LEVEL
"それだけ?"
酷いよ。
岡田くん、酷いよ。
アタシ、頑張ったんだよ?
怖くて力が入らなくて壁に寄りかかった。
また涙が出てきた。
「っく、……っ…」
"たまにはいいんだよ"
"岡田くんだって理解できてるよ"
西部さん…本当?
岡田くんは溜め息をしてめんどくさそうにゆっくり立ち上がった。
ビックリして慌てて鼻水を吸って、涙を制服で拭いた。
「何泣いてんだよ(笑)」
笑うなんて酷い。
「本当にそれだけだろーな?」
「ズズッ」
「鼻水で返事するな(笑)」
「っく、…してないもん」
「本当にそれだけだろーな?」
「う、うん」
ズンズン前に歩いて来た岡田くんはいつの間にか目の前にいた。
アタシがうなずくと岡田くんはニヤリと笑った。
「?」
「じゃーこの仕事、全部2組な?やったー俺等何も準備しなくていいしー」
アタシが持っていたプリントを乱暴に取って言った。
「だっ、ダメ!!!滝くん忙しいし、井坂くんは最近ケガしちゃったし浜田さんと沖本くんと西村くんと成瀬さんは補習だもん…」
「嘘だっつーの。
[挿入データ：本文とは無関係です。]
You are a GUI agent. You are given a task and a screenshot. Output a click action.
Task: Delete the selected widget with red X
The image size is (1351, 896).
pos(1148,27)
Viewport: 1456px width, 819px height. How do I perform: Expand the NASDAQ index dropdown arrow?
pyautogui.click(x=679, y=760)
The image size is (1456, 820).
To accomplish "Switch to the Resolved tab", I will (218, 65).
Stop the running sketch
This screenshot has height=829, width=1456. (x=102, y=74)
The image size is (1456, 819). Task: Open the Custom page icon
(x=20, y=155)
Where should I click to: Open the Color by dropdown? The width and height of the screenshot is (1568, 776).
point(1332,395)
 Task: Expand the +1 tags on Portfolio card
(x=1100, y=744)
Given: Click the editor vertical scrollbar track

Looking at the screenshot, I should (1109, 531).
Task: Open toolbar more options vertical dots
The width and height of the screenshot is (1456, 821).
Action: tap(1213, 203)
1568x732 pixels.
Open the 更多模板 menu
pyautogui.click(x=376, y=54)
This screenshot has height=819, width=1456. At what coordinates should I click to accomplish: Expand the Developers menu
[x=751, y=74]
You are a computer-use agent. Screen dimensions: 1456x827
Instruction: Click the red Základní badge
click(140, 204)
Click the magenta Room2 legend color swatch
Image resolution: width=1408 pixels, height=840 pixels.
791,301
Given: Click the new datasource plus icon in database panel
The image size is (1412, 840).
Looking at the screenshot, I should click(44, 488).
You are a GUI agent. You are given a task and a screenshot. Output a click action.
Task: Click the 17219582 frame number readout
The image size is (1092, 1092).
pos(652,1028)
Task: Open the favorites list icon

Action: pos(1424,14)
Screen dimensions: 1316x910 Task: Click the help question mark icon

んなマジにすんなよ(笑)んな事したら原ティーに怒られんだろ」
ヘラッと笑うとうわっ気持ちワリと言われた。
「…」
「嘘だって!!ここじゃー寒ぃから教室で話そ」
「うん」
ねぇ岡田くん。
今日は一段と意地悪だったね?
今日は一段と笑ってたね?
アタシは強くなれましたか?
「頑張ったじゃん」
「えっ!?」
「アンタの事褒めたけどもぅ二度と言わねー」
舌をベッと出して岡田くんは屋上に続く階段を降りた。
アタシは強くなれたらしいです。
ねぇ岡田くん。
アタシ、ちゃんと聞いてたよ?
アタシ、もぅ一度アタシを褒めた岡田くんの言葉を聞きたかったの…。
ねぇ岡田くん。
もぅ外は真っ暗だよ。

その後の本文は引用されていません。